Write out the lines starting at the one that holds "The height and width of the screenshot is (464, 670)." and ending with the final line of the data, exactly and with no others.

Data items:
=-=-=

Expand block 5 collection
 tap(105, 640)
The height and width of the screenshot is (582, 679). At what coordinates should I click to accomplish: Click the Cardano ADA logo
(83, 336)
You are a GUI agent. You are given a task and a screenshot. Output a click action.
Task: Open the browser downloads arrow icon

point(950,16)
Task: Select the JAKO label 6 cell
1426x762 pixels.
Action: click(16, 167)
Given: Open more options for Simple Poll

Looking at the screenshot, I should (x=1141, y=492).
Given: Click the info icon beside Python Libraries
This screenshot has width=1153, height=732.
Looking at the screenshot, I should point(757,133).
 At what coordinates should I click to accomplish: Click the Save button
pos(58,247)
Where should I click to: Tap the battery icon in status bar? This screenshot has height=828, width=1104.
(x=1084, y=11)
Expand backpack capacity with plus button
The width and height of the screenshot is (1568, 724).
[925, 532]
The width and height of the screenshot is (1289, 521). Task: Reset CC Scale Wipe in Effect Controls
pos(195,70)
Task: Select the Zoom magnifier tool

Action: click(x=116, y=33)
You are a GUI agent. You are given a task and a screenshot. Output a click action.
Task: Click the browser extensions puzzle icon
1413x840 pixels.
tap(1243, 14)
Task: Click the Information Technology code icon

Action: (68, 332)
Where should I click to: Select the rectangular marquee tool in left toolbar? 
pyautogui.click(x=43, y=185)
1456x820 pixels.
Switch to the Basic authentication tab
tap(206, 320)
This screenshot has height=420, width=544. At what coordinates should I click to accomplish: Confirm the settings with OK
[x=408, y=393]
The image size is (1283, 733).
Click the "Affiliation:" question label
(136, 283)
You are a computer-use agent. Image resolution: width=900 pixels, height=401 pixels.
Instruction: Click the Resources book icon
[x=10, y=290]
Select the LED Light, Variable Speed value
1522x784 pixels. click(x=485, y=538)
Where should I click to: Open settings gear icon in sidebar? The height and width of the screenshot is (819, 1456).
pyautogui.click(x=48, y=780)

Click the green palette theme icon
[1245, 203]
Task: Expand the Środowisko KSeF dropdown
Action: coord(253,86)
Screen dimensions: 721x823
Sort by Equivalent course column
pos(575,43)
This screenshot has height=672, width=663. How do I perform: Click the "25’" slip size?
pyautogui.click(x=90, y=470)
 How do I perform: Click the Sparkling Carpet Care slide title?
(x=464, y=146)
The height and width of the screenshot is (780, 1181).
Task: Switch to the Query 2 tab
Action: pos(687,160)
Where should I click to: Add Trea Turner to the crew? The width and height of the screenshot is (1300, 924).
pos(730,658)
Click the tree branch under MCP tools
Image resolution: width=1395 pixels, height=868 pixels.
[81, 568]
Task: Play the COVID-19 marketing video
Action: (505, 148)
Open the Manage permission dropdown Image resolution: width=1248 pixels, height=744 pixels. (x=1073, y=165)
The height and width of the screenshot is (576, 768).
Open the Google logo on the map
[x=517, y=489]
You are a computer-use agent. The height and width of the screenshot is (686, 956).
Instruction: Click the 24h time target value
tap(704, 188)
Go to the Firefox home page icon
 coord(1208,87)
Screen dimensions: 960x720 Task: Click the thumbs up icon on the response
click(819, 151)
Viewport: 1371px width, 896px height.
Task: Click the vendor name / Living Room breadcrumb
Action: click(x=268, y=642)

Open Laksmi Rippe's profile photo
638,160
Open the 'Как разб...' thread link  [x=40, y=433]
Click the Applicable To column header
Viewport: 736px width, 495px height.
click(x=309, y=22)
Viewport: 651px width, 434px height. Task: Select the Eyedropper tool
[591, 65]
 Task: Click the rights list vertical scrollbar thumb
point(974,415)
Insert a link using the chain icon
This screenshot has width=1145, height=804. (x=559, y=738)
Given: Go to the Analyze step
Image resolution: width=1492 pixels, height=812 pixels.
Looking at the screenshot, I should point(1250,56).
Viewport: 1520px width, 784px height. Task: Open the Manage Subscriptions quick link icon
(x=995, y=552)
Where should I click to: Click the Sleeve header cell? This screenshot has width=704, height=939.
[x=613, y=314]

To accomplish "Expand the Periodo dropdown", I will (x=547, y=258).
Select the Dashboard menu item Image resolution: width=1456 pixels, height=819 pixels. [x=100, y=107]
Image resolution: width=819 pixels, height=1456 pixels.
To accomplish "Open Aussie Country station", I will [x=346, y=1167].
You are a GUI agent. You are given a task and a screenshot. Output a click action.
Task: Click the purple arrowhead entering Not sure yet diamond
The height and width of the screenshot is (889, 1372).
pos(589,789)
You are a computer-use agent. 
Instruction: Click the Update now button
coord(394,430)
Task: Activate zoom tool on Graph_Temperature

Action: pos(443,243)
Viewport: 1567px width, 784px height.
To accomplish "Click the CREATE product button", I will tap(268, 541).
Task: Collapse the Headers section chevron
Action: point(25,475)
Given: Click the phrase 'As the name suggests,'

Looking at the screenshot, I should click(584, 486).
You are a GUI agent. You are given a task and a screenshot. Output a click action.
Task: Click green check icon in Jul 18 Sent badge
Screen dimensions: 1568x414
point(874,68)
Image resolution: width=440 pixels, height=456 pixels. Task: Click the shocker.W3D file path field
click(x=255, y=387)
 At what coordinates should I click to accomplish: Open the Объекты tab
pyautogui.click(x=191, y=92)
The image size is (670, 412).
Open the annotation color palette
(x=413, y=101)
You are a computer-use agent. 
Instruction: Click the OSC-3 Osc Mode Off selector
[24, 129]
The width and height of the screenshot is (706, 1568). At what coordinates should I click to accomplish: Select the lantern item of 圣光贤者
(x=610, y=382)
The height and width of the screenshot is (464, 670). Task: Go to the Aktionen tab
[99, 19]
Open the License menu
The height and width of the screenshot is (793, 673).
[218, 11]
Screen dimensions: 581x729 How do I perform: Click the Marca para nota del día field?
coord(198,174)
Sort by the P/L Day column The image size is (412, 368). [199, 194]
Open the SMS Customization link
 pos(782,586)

=-=-=

SOLUTION TO THE PROBLEM:
The height and width of the screenshot is (464, 670). Task: Go to the Aktionen tab
[99, 19]
Open the License menu
The height and width of the screenshot is (793, 673).
[218, 11]
Screen dimensions: 581x729 How do I perform: Click the Marca para nota del día field?
coord(198,174)
Sort by the P/L Day column The image size is (412, 368). [199, 194]
Open the SMS Customization link
 pos(782,586)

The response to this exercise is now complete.